WORK TO COMPLETE: Reproduce, from the lines below, exactly the stretch that begins at the line containing "Instruction: Switch to the Overview tab" and ends at the line containing "Given: Open the tasks", both included.

━━━━━ INFORMATION SUPPLIED ━━━━━

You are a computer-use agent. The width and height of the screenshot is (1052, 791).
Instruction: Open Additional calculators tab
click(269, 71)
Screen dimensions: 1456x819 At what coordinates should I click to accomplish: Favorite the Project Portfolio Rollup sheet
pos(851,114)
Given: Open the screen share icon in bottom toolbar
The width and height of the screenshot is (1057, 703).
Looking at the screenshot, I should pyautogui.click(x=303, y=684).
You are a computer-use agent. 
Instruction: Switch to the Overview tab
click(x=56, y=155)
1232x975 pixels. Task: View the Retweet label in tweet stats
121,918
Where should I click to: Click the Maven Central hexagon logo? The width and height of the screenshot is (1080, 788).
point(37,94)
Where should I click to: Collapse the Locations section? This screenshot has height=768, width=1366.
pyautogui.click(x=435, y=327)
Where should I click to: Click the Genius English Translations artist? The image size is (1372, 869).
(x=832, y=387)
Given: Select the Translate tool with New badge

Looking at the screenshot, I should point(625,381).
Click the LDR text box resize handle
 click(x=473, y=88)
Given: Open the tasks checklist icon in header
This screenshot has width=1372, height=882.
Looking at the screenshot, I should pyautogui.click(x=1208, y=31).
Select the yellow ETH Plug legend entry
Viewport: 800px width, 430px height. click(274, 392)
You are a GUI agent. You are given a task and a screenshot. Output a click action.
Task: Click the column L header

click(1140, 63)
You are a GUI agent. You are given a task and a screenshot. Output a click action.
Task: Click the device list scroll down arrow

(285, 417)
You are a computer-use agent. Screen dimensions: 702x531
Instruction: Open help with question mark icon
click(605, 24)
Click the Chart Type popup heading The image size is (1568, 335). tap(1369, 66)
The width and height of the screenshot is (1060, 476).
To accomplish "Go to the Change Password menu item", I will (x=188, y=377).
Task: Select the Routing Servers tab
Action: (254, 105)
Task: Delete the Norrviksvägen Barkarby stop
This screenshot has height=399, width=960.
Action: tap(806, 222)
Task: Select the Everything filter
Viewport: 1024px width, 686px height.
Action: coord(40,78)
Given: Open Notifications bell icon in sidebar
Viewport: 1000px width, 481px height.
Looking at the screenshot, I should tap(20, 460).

━━━━━

THE ANSWER:
Instruction: Switch to the Overview tab
click(x=56, y=155)
1232x975 pixels. Task: View the Retweet label in tweet stats
121,918
Where should I click to: Click the Maven Central hexagon logo? The width and height of the screenshot is (1080, 788).
point(37,94)
Where should I click to: Collapse the Locations section? This screenshot has height=768, width=1366.
pyautogui.click(x=435, y=327)
Where should I click to: Click the Genius English Translations artist? The image size is (1372, 869).
(x=832, y=387)
Given: Select the Translate tool with New badge

Looking at the screenshot, I should point(625,381).
Click the LDR text box resize handle
 click(x=473, y=88)
Given: Open the tasks checklist icon in header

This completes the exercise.